И опять на губах кислая мякоть с характерной горчинкой и сладким послевкусием. Не отпустило меня пока.

Стук в дверь.

Агентика “особых услуг” в кабинет зашвыривают, поворачиваю голову, даю отмашку охранникам, чтобы вышли.

Ридли выглядит совсем не так, как во время нашей недавней встречи. Потаскан. Ночь в подвалах оставила свой след, как, впрочем, и подпорченная физиономия, что распухла.

— Г-господин… К-ац…

Ненавижу смрад.

Так страх воняет. Учуиваю, как Цветочка трясет и выворачивает.

Не терплю слабость. Не прощаю ее. Молча разглядываю хорька, который, не зная, сделал мне интересный подарок.

Девочка с золотом в волосах, с ведьмовскими глазами оказалась непорочной.

Поднимаю уголки губ, скалюсь и задаю самый интересный на данный момент вопрос:

— Ридли, ты мне ничего не хочешь рассказать?

Бледнеет, падла. Пятнами идет. Зеленеет, я бы сказал. Или это синяки на фоне бледности проступают, начхать.

Подставил, значит, девочку. Рыльце в пушку.

И понимание это ничего не меняет. Я ее захотел.

Сказал бы кто, что среди этой братии есть подобный эксклюзив, я бы ни в жизнь не поверил, а тут пришлось ощутить самому.

Только мне все равно хочется пришибить Флауэра за такую подставу.

Чувствует, что на волосок от смерти. Лоб у него начинает блестеть от капель пота, выуживает пыльный галстук из кармана потрепанного пиджака, протирает нервно харю.

— Господин Кац… Если Аврора не оправдала ваши ожидания и не отработала, я готов компенсировать!

Прищуриваю глаз. Выдрать язык и не слышать блеянье, что по мозгам капает.

Просекает. Быстро-быстро говорит:

— Смилуйтесь! Это все ужасное стечение обстоятельств. Я… я… изначально просил выбрать другую!

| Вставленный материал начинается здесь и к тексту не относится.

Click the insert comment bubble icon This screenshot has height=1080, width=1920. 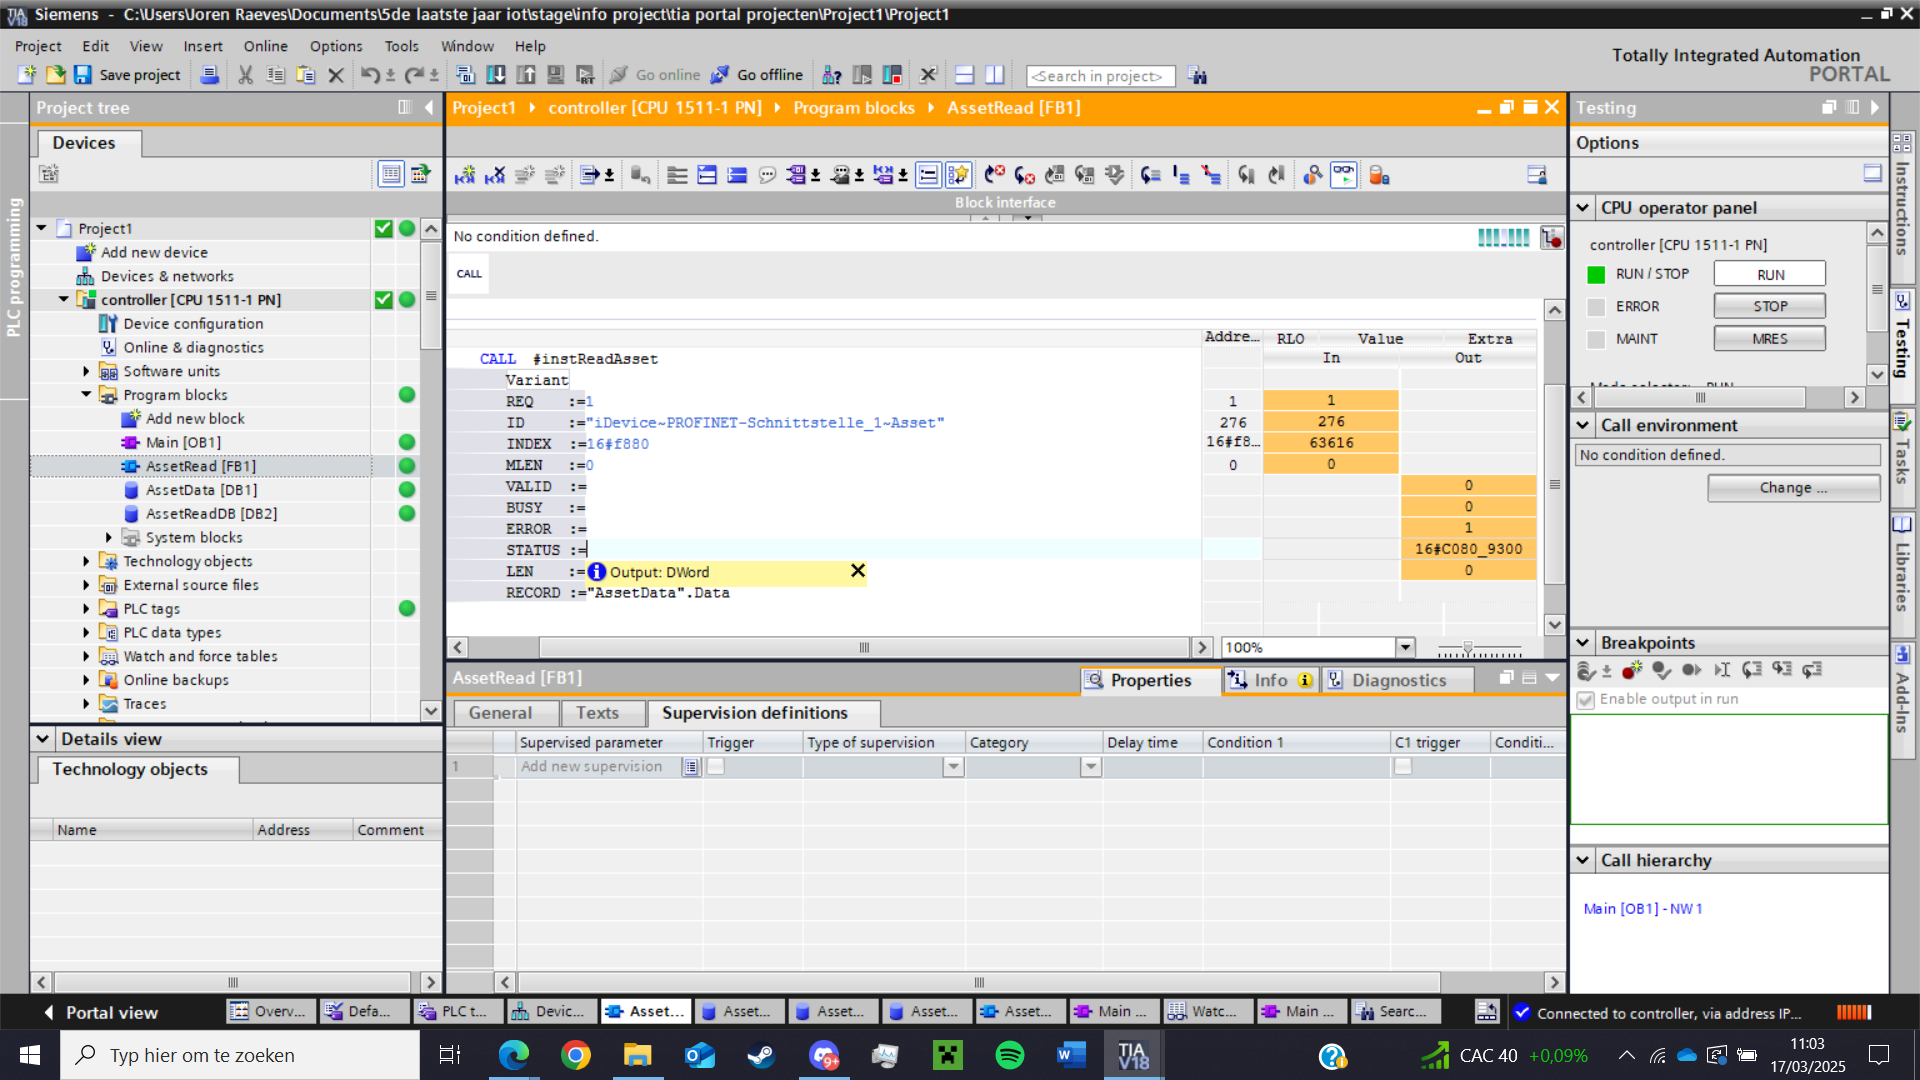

Воскрешаю в памяти недавний разговор.

Не врет. Просто я значения не придал заиканиям Ридли. Увидел фотку очередной девки, и что-то екнуло.

— Ее имя?

— Аврора… но вы понимаете, она… дело в том… что произошла случайность. Ее фото не должно было…

— Хочу. Ее.

Сглатывает.

— Любую, господин Кац, прошу, любую другую. Для вашего сопровождения у меня есть Надин. Зеленоглазая блондинка! Они даже похожи в чем-то! Опытная красавица, достойная такого бизнесмена, как вы…

Резко вскидываю взгляд и заставляю Флауэра подавиться словами.

— Х-хорошо, господин Кац. Значит, Аврора. Все будет исполнено в лучшем виде.

Теперь понимаю, что зря не придал значения странному поведению Ридли.

Сделал заказ.

Аврора…

Когда увидел свой строптивый беглый подарок, все тело скрутило похотью, а как словил ее взгляд, сразу же зажегся первобытный инстинкт.

В ее ярких малахитовых глазах страх расцветал напополам с вызовом, а когда заметил ссадину на щеке, меня передернуло.

Один взгляд. Монгол вывел Флауэра для разъяснительной беседы.

Мое трогать нельзя. А кукла стала моей, когда я ее захотел.

На одну ночь. И тем не менее.

— Ты дал слово. Ты сказал, что отпустишь меня после этой ночи.

В ушах ее дрожащий голос, наполненный истерическими нотками, а вот глаза… Зеленые. Насыщенные и раскосые, как у кошки или тигрицы.